Cooperation with international Antarctic partners plays a key role in the team’s success too. Australia works closely with French, Italian, American, Japanese, Chinese, Indian and New Zealand programs, sharing resources, such as whole aircraft or ships, seats on planes, traverse capabilities and medical expertise.

“Most seasons we utilise the French ship L’Astrolabe to resupply Macquarie Island, and in return we’ll fly French expeditioners to Concordia,” Robb says

“We provide our A319 to the United States for flights between Christchurch and McMurdo. We fly Chinese expeditioners on the Airbus to Wilkins and then across to Zhongshan Station by Chinese or Australian Basler. We’ve even provided A319 flights to the Norwegian program from Cape Town to their runway at Troll. And this year we sub-chartered our Basler to the New Zealand program.”

It’s all part of the spirit of cooperation enshrined in the Antarctic Treaty, which is critical in an emergency, but it also has financial and operational advantages, reducing the cost of operating in Antarctica and allowing countries to do more with less.

Changing capabilities

Australia’s operational capabilities in Antarctica have increased significantly over the past 10 years, since the introduction of intercontinental flights (via the A319) between Hobart and Wilkins Aerodrome in 2007, and increasing use of Twin Otter and Basler aircraft between stations. The A319 allows more people and cargo to flow between Australia and Antarctica, with connections to ships or smaller aircraft once in Antarctica. More recently, the Antarctic Division has partnered with the Royal Australian Air Force to use their heavy-lift C17-A Globemaster to deliver and retrieve heavy vehicles and outsize cargo that’s too big to fit in the A319 (Australian Antarctic Magazine 30: 24–25, 2016). In late 2016, the C17-A was used to airdrop supplies into deep field.

“Aviation has caused a paradigm shift in the way we operate in Antarctica,” Robb says.

“Previously, operations were essentially quarantined to individual stations and run by the station leaders. Now we’re dispatching aircraft from our headquarters at Kingston, and all the stations are heavily connected to each other. So our operations are now more integrated, flexible and busy.”

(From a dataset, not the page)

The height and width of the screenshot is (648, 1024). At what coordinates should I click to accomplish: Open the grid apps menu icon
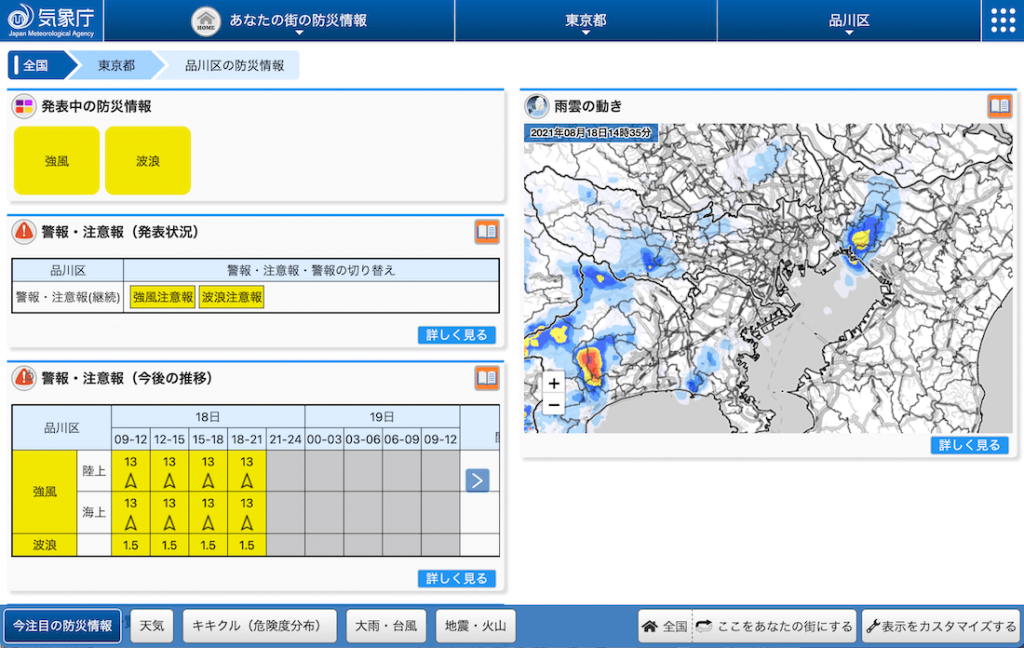tap(1002, 21)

Things are set to become a whole lot busier with the integration of the new icebreaker into the operations model in 2021 (Australian Antarctic Magazine 31: 2–6, 2016). Robb is also keen to see the Antarctic Division’s traverse capabilities return, and a scoping project is currently underway to determine what an Australian traverse capability might look like.

“Getting a traverse capability back will enable us to support deep field projects such as our ambition to drill a million-year old ice core,” Robb says.

“I think a combined aviation-traverse model, such as the one used during our Aurora Basin ice coring project in 2014, would be very powerful. The traverse allows you to get heavy equipment into a remote field site, while people, lighter equipment, and scientific samples can be moved quickly in and out by air.”

It’s an exciting time for the Australian Antarctic Program, with new cooperative arrangements, operational capabilities and technologies coming on-board in rapid succession. It all makes for busier and more complex seasons, which means more pressure points. But Robb says the Antarctic Division team has these covered.

“The last thing I want is for me or anyone else to be the single point of failure. So we’ve put good systems in place to ensure that other people can come in and do my job or other’s. That’s vital for my own health and for the organisation. Technology lets you do an interesting and exciting job wherever you are, but it’s critical that at times you can shut it all down.”